EXTRACTED RECORDS:
******

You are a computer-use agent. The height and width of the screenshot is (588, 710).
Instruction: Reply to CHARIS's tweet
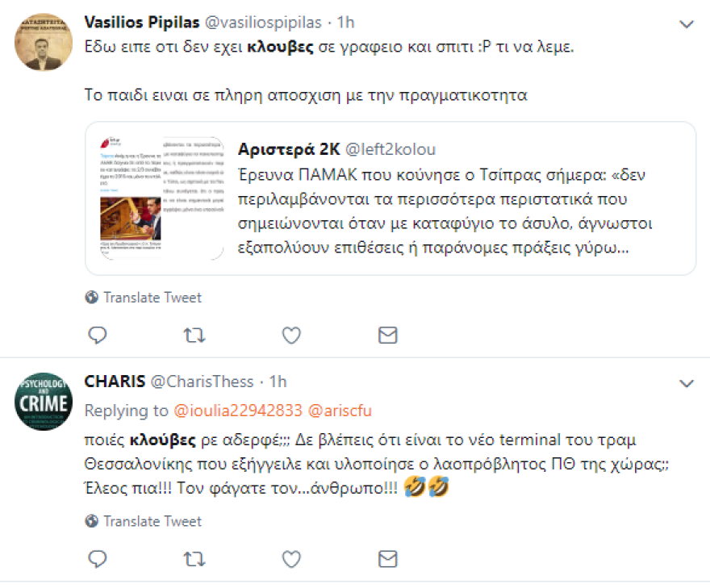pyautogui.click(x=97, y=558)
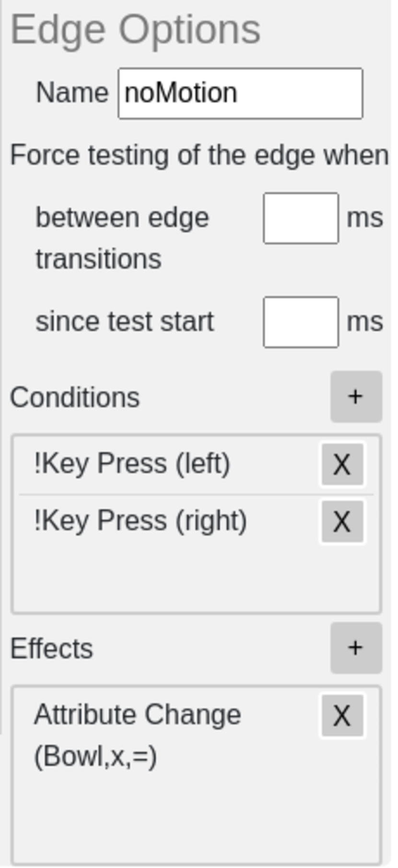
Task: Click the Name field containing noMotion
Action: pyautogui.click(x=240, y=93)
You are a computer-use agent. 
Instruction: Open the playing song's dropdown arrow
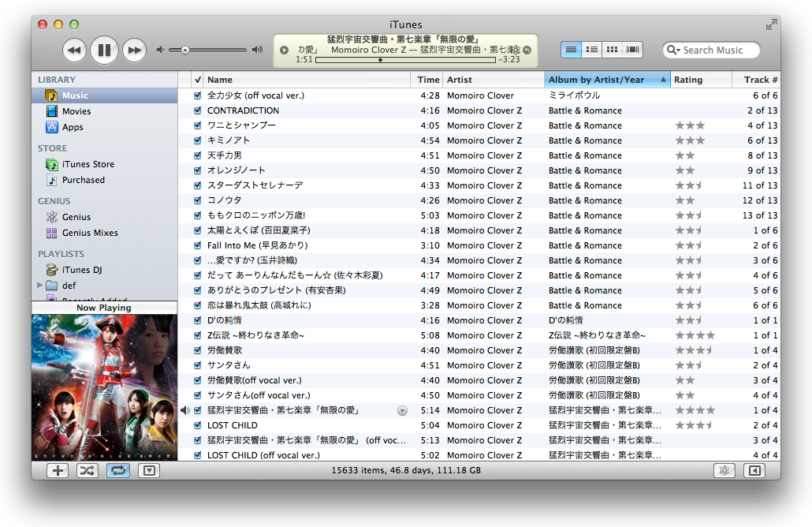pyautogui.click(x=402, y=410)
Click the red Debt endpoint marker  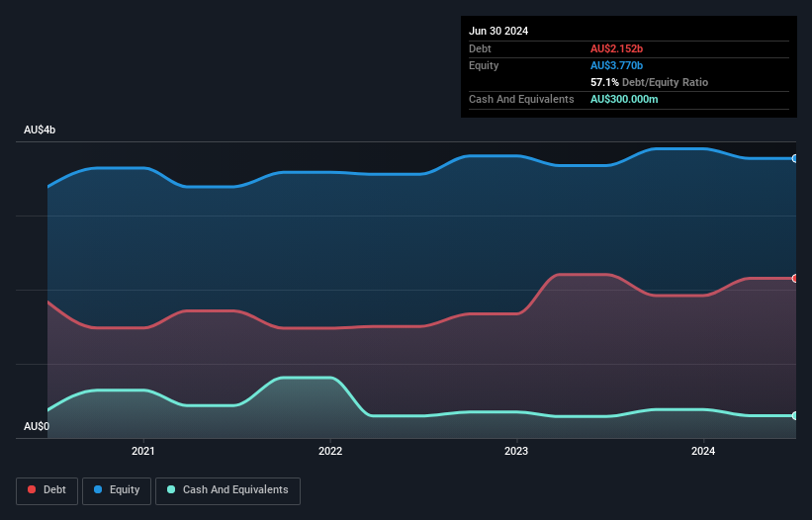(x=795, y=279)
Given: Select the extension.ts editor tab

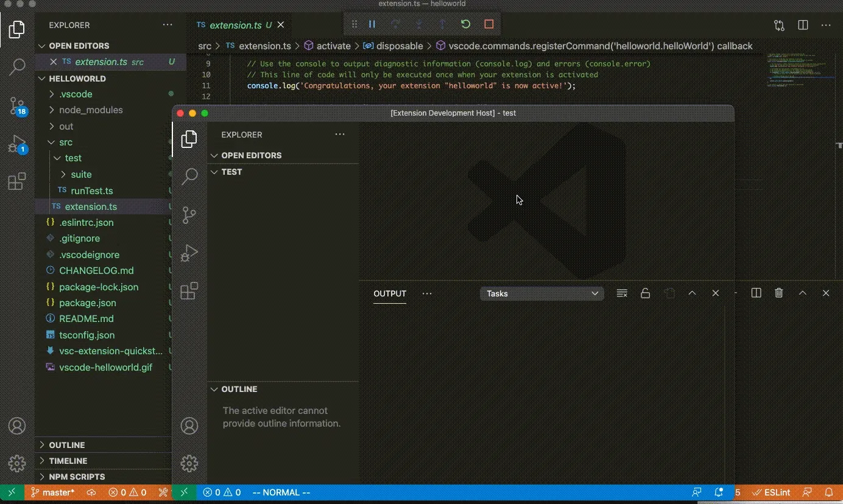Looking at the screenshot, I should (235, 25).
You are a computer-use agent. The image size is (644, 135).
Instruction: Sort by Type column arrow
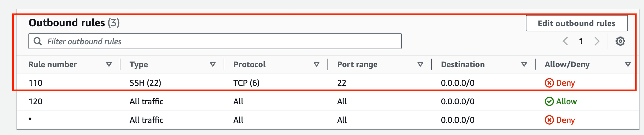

******

WHAT TO WORK ON: Please copy out each line in the entries that mentions the string "agent".

RESULT FOR THIS TASK:
You are a computer-use agent. The height and width of the screenshot is (588, 710).
You are a computer-use agent. 
You are a computer-use agent. The image size is (644, 135).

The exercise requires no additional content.